The University of South Carolina Sumter (USC Sumter) is a public college in Sumter, South Carolina. It is part of the University of South Carolina System and one of the four regional USC campuses which make up Palmetto College. It only awards associate degrees and has approximately 1,500 students. It is accredited by the Commission on Colleges of the Southern Association of Colleges and Schools. USC Sumter has 2 available nursing programs through fellow USC schools (USC Aiken and USC Upstate)

==History==
In 1965 the Sumter County Commission on Higher Education, desiring to fulfill its purpose of starting or bringing a public college to Sumter, entered into an agreement with Clemson University to establish an academic branch of Clemson in Sumter at the old Sumter Airport site on Miller Road. This was Clemson's first such branch. The original campus consisted of four buildings and was designed to accommodate 550 students. The initial enrollment of 97 had grown to only 245 by 1973. In 1973, upset by this poor growth rate, the Commission successfully negotiated with Clemson and USC to terminate the Sumter branch's relationship with Clemson and to become a branch of the USC System.
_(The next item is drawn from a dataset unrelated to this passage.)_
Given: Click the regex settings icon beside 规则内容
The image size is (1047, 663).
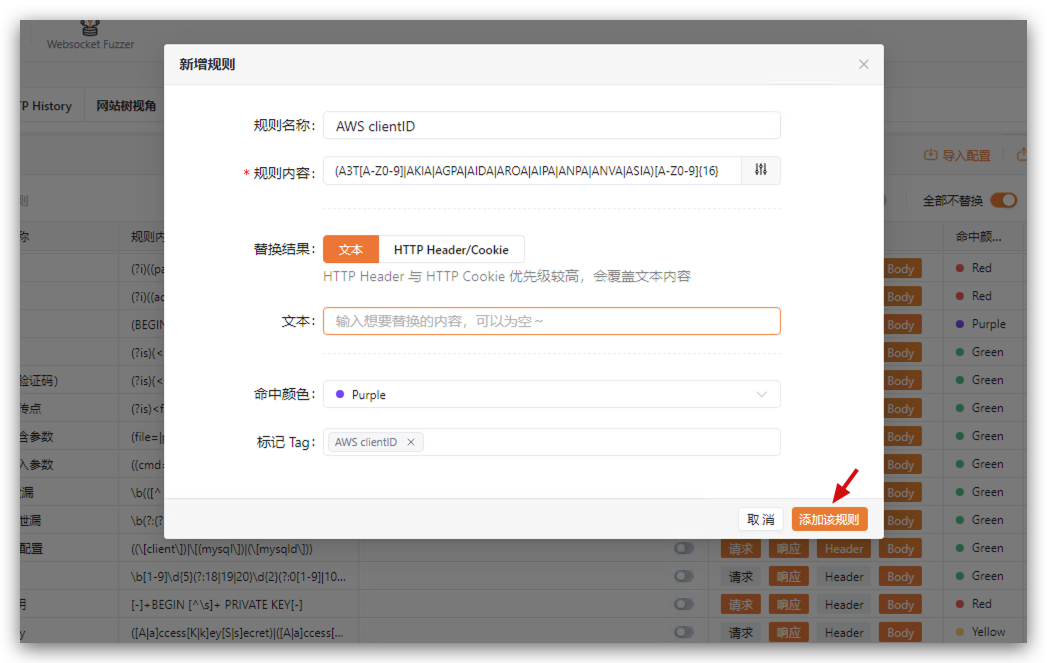Looking at the screenshot, I should (x=761, y=171).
USC Sumter now has an enrollment of more than a thousand. USC Sumter confers two-year associate degrees and also offers baccalaureate degree programs in business administration, elementary education, nursing, early childhood education and interdisciplinary studies.

==Colleges and schools==
- College of Arts and Sciences
- School of Nursing
- School of Business Administration
- School of Education
- School of Interdisciplinary Studies

==Athletics==
The University of South Carolina Sumter announced on Monday, October 30, 2006 the return of intercollegiate athletics to the campus. The USC Sumter Fire Ants began playing in the 2007-2008 academic year with baseball and softball teams. Competitive sports had not been on campus since the 1970s, when the mascot was The Partisans and the school colors were purple and white.
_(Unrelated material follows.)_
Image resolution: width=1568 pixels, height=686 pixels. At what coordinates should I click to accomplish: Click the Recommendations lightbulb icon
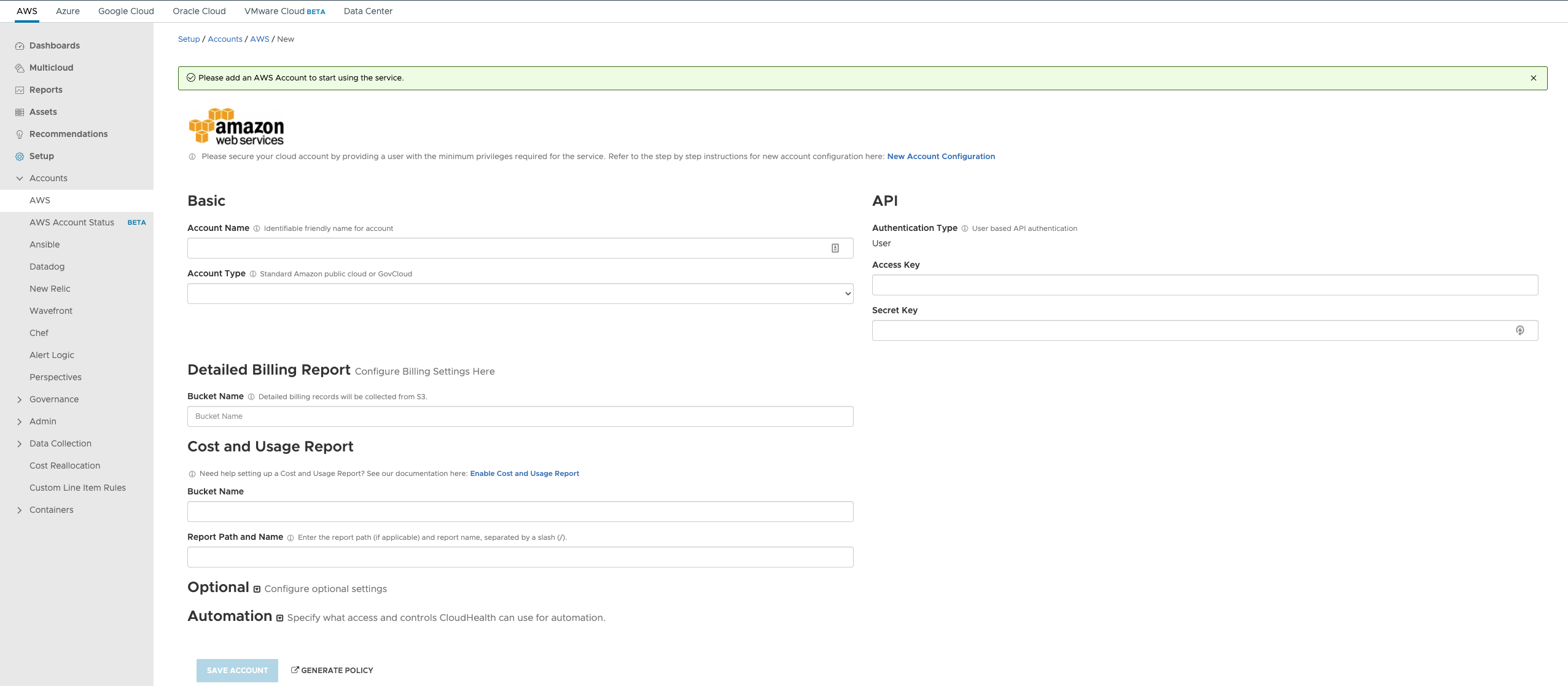pyautogui.click(x=20, y=134)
University of South Carolina Sumter now sponsors thirteen collegiate teams known as the Fire Ants. The newest sports are Men's and Women's Track and Field and Men's and Women's Cross Country that will officially begin in the 2024-2025 season. The athletic department colors are "fire ant red" and white, while the university's colors are garnet, black, and white. The teams compete in Region X of Division I in the NJCAA.

The baseball team plays at Riley Park, three miles east of campus. The softball team plays at Palmetto Park, a half mile northwest of campus.